Match the word "agent". Return each line of the data below where it appears.

----

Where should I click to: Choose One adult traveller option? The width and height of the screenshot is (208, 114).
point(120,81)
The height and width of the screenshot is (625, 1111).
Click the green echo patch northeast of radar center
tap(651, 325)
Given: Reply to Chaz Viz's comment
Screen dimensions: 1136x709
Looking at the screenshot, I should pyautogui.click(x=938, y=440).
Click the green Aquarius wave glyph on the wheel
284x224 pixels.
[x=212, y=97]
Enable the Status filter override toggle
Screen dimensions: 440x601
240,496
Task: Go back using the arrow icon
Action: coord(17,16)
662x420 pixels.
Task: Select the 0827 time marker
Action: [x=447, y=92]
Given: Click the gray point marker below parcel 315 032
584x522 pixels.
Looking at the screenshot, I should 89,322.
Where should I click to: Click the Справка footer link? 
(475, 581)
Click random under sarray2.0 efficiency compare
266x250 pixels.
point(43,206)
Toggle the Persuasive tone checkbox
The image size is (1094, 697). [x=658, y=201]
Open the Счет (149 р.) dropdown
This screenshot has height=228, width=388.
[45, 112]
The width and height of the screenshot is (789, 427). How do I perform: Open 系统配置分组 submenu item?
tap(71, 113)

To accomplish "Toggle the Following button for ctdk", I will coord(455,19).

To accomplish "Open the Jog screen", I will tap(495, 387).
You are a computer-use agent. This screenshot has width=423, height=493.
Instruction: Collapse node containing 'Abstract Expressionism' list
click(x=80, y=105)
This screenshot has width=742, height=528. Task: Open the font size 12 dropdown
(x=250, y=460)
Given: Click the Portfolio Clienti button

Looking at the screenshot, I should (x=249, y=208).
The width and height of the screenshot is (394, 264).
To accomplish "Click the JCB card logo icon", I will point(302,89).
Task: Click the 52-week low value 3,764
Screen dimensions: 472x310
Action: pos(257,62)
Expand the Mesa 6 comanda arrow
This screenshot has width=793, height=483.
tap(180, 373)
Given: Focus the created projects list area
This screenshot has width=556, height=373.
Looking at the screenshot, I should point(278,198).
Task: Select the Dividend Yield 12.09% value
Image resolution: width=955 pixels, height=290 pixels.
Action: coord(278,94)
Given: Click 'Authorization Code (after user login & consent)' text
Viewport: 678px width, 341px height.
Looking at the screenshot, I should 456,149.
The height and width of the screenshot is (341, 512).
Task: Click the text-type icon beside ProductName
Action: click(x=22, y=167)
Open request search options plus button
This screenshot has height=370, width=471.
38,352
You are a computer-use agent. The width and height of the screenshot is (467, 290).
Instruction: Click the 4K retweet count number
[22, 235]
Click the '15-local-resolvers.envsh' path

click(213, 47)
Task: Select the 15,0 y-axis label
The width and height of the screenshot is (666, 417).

----

**TASK SOLUTION**:
You are a computer-use agent. This screenshot has width=423, height=493.
You are a computer-use agent. The width and height of the screenshot is (467, 290).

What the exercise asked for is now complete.